Introduction
When you try to start a virtual machine (VM) and encounter the error: "Could not start VM. Cannot create resource above reservation capacity." This happens because the VM is trying to start but is part of a billing reservation that is already at its maximum capacity.

A common scenario is when you have a VM attached to a reservation and you turn it off. If you then create a new VM and attach it to the same reservation, the new VM takes the available spot. Now, if you try to start the original, turned-off VM, the system will prevent it from starting because it would exceed the reservation's capacity.
For example, if your billing reservation is for a total of 320 GPUs and you already have 320 GPUs in use, you cannot start or create any new VMs attached to that reservation.
Prerequisite
- Crusoe Cloud account
- Access to the Crusoe Cloud UI or Crusoe CLI
Instructions
Crusoe CLI:
To fix this, you need to remove the VM from the billing reservation. You can do this by running the following command in your terminal:
crusoe compute vms update <VM_Name> \
--reservation-id ""Note: Replace <VM_Name> with the actual name of your virtual machine.

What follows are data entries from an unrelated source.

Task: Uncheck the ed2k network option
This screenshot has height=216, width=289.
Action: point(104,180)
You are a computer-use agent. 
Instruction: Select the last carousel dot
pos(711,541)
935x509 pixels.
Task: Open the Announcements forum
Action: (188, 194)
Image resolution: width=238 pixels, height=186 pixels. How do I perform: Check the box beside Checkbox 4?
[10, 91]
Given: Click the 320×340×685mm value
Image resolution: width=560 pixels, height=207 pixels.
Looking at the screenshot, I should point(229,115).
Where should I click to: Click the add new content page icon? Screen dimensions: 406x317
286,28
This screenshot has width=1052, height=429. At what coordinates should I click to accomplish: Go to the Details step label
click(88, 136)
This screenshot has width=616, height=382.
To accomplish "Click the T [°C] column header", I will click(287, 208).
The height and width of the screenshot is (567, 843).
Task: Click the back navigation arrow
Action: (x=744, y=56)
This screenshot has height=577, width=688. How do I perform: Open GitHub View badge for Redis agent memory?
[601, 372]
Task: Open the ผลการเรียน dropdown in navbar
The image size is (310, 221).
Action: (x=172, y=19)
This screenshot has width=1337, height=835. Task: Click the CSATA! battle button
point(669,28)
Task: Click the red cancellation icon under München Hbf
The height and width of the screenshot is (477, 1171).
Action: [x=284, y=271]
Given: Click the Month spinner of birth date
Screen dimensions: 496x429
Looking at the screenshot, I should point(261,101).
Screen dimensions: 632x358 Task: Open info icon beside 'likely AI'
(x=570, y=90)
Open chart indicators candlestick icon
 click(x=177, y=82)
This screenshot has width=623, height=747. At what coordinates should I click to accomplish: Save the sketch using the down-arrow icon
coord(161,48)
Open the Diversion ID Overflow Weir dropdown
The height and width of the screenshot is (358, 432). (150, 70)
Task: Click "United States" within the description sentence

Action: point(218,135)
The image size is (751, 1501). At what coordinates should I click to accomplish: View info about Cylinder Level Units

After running this command, the VM will no longer be tied to the reservation, and you should be able to start it without any issues.
Crusoe Cloud UI:
- Visit the Crusoe Cloud console
- Click the "Compute" tab in the left nav
- Click the "Instances" tab on the top bar
- Select the instance you want to remove the reservation from
- Click the "Remove from Reservation" button on the bottom right in the "Billing Type" "Reservation" tile
- The VM will be removed from the reservation. Any further usage will be billed on-demand
Terraform:
Similar to provisioning a VM as on-demand, passing in an empty string "" into the 'reservation_id' field associated with your "crusoe_compute_instance" resources in Terraform will update existing VMs and add them into a reservation.